_YOUR GOAL:_ For the listing below, print exactly the lines from the line with "You are a computer-use agent. The image size is (1280, 800)." to the line with "Click the 5-star", both included, and nothing beyond them.

[DATA LISTING Boundary: Start]

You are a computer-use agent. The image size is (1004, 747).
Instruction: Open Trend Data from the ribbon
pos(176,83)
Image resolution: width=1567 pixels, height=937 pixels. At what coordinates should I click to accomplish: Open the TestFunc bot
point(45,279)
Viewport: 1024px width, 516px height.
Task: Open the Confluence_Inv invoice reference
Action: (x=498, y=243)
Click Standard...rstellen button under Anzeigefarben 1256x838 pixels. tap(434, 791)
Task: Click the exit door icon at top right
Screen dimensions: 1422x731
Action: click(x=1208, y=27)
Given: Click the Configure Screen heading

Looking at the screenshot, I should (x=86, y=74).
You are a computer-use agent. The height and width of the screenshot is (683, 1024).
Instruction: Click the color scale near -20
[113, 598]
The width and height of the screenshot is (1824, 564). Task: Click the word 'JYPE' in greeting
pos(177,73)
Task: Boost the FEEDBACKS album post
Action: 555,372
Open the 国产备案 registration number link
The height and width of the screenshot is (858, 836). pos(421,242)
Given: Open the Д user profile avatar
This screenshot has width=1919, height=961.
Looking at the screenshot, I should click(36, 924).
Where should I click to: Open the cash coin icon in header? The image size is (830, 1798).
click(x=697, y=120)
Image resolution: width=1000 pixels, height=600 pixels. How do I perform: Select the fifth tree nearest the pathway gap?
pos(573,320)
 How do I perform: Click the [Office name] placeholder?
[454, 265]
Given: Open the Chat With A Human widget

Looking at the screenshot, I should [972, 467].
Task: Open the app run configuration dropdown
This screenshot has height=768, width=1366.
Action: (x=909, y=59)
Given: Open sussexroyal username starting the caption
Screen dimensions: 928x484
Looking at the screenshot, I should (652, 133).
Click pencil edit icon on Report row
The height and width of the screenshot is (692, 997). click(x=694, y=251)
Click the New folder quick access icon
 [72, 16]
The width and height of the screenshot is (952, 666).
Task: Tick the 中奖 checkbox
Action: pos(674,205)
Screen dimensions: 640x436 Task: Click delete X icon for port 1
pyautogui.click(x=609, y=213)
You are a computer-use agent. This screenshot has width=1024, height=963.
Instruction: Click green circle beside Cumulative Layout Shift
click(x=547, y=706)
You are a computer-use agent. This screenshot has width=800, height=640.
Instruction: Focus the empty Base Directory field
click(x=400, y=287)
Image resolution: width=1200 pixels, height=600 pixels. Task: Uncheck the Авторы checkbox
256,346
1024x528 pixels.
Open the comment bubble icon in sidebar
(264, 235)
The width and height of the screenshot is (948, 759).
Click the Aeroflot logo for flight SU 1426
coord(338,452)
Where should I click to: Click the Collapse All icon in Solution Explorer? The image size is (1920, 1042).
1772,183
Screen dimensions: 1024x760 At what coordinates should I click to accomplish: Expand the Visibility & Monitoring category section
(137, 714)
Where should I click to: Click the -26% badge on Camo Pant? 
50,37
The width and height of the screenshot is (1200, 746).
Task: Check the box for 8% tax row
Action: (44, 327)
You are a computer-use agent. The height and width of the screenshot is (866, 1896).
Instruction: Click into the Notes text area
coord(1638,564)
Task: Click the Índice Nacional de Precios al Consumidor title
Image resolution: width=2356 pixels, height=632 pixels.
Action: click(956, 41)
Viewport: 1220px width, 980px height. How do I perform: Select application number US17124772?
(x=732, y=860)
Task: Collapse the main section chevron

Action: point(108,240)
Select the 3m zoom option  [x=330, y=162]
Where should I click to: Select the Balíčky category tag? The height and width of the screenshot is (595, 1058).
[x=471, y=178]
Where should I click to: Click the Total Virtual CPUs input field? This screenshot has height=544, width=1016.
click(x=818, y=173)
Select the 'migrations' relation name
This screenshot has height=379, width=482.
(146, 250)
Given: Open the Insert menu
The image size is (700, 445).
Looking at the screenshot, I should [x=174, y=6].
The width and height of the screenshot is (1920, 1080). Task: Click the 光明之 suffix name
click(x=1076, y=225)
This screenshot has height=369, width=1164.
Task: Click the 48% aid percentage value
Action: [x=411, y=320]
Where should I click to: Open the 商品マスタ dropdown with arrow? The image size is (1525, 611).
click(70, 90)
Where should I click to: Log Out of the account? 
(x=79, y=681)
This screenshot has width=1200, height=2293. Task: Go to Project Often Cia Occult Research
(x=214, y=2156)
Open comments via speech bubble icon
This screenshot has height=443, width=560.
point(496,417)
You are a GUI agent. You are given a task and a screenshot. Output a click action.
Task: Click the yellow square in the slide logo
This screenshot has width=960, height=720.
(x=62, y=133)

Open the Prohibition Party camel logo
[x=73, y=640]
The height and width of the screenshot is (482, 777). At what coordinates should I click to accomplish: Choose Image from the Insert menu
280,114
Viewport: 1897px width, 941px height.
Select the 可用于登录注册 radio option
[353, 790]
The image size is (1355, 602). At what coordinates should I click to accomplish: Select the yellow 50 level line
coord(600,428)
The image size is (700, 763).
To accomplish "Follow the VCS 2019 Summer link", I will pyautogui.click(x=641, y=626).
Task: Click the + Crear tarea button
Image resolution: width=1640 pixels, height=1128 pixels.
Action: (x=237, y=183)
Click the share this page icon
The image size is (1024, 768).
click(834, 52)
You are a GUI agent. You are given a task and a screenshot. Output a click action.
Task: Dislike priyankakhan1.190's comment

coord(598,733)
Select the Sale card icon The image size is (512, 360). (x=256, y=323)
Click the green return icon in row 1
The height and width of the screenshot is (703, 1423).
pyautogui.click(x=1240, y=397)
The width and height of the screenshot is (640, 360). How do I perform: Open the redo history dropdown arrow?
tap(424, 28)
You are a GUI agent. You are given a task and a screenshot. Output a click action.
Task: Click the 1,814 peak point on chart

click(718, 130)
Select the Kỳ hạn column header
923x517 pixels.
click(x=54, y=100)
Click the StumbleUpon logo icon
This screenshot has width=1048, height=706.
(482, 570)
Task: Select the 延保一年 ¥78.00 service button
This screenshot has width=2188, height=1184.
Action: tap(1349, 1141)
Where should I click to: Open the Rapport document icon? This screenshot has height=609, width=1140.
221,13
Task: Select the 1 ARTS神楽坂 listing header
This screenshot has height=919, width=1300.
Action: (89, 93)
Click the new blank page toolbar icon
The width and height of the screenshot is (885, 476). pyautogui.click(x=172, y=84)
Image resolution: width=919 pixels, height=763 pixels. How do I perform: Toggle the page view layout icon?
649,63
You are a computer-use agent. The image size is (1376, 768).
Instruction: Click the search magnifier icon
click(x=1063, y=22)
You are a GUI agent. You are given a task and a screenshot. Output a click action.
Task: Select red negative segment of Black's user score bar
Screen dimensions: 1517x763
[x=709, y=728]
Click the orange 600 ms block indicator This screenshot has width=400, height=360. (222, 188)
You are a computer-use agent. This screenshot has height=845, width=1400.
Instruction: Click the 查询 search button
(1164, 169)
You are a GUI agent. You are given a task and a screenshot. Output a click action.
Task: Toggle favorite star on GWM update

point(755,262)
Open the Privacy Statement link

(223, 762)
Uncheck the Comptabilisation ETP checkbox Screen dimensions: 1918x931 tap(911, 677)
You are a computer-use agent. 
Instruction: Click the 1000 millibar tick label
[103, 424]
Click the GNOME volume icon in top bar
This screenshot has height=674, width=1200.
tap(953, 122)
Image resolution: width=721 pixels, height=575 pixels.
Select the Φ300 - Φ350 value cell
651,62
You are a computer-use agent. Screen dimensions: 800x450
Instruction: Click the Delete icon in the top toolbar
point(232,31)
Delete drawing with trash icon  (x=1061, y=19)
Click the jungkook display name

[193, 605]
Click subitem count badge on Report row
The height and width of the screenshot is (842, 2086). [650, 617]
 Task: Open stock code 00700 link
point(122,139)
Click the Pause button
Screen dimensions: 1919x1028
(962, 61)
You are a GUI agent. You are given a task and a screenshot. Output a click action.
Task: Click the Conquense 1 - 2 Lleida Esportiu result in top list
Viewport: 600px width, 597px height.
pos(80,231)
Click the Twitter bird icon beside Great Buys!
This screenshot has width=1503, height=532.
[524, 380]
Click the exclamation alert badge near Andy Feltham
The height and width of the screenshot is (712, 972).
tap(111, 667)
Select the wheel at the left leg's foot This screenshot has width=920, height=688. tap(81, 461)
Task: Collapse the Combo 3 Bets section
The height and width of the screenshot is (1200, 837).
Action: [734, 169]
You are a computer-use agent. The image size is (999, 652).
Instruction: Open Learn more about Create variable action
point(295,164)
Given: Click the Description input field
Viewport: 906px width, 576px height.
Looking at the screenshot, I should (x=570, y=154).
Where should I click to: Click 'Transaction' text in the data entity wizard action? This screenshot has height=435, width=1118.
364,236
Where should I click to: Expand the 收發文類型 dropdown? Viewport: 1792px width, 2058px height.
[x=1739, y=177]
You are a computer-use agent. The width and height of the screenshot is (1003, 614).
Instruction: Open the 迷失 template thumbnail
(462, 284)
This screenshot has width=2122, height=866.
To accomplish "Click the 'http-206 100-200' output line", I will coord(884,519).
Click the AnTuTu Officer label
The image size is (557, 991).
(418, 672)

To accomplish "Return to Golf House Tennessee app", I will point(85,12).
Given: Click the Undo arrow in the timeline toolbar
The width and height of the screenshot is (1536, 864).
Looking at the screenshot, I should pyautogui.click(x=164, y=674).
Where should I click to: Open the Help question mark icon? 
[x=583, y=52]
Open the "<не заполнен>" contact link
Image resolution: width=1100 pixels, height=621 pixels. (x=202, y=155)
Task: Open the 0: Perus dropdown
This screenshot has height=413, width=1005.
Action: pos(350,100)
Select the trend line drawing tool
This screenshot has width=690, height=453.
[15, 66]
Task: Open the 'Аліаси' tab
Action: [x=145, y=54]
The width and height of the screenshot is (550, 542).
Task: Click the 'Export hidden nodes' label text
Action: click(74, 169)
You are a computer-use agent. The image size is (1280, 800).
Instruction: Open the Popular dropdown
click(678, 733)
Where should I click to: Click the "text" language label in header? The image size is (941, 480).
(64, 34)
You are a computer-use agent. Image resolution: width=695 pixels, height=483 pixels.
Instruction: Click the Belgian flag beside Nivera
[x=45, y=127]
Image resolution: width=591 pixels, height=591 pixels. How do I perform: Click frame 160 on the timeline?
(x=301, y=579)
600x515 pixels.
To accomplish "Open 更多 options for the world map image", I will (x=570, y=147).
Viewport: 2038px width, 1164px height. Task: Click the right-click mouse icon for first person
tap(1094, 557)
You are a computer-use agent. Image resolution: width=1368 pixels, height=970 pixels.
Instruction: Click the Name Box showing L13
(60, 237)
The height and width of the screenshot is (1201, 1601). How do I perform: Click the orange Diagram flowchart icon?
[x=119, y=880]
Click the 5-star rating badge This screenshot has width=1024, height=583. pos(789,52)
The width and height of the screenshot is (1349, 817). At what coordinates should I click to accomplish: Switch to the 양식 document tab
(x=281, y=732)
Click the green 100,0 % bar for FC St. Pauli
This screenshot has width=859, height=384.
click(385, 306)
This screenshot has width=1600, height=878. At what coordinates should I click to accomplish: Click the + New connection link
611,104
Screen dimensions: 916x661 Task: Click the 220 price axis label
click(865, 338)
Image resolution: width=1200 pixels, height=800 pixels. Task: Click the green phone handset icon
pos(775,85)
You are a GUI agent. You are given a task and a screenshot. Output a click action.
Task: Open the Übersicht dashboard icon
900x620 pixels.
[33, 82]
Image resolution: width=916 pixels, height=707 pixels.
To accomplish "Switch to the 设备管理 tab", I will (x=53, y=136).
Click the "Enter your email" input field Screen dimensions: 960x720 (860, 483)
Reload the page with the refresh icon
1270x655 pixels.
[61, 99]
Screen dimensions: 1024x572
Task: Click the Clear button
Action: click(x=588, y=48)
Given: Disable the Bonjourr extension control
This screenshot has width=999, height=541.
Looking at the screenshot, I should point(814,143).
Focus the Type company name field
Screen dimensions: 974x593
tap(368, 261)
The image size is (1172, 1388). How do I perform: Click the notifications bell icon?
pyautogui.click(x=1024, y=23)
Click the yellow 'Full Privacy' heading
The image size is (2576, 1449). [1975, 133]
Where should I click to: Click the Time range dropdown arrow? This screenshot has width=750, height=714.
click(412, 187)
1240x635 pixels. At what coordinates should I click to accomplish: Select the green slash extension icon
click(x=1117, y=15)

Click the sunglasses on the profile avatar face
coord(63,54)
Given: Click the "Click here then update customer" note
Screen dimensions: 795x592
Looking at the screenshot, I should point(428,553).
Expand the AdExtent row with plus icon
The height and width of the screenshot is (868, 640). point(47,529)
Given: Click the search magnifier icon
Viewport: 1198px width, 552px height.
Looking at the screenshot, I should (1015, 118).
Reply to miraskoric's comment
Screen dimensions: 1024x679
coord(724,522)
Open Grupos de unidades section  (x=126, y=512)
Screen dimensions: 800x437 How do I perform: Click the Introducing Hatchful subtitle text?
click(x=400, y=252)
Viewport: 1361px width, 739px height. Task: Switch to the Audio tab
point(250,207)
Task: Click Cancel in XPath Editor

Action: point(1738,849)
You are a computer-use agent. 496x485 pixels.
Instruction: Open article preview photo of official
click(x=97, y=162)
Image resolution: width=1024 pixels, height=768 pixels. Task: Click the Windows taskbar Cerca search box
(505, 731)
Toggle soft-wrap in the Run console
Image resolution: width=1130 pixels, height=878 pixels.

[DATA LISTING Boundary: End]

_ANSWER FOR THE TASK:_
You are a computer-use agent. The image size is (1280, 800).
Instruction: Open the Popular dropdown
click(678, 733)
Where should I click to: Click the "text" language label in header? The image size is (941, 480).
(64, 34)
You are a computer-use agent. Image resolution: width=695 pixels, height=483 pixels.
Instruction: Click the Belgian flag beside Nivera
[x=45, y=127]
Image resolution: width=591 pixels, height=591 pixels. How do I perform: Click frame 160 on the timeline?
(x=301, y=579)
600x515 pixels.
To accomplish "Open 更多 options for the world map image", I will (x=570, y=147).
Viewport: 2038px width, 1164px height. Task: Click the right-click mouse icon for first person
tap(1094, 557)
You are a computer-use agent. Image resolution: width=1368 pixels, height=970 pixels.
Instruction: Click the Name Box showing L13
(60, 237)
The height and width of the screenshot is (1201, 1601). How do I perform: Click the orange Diagram flowchart icon?
[x=119, y=880]
Click the 5-star rating badge This screenshot has width=1024, height=583. pos(789,52)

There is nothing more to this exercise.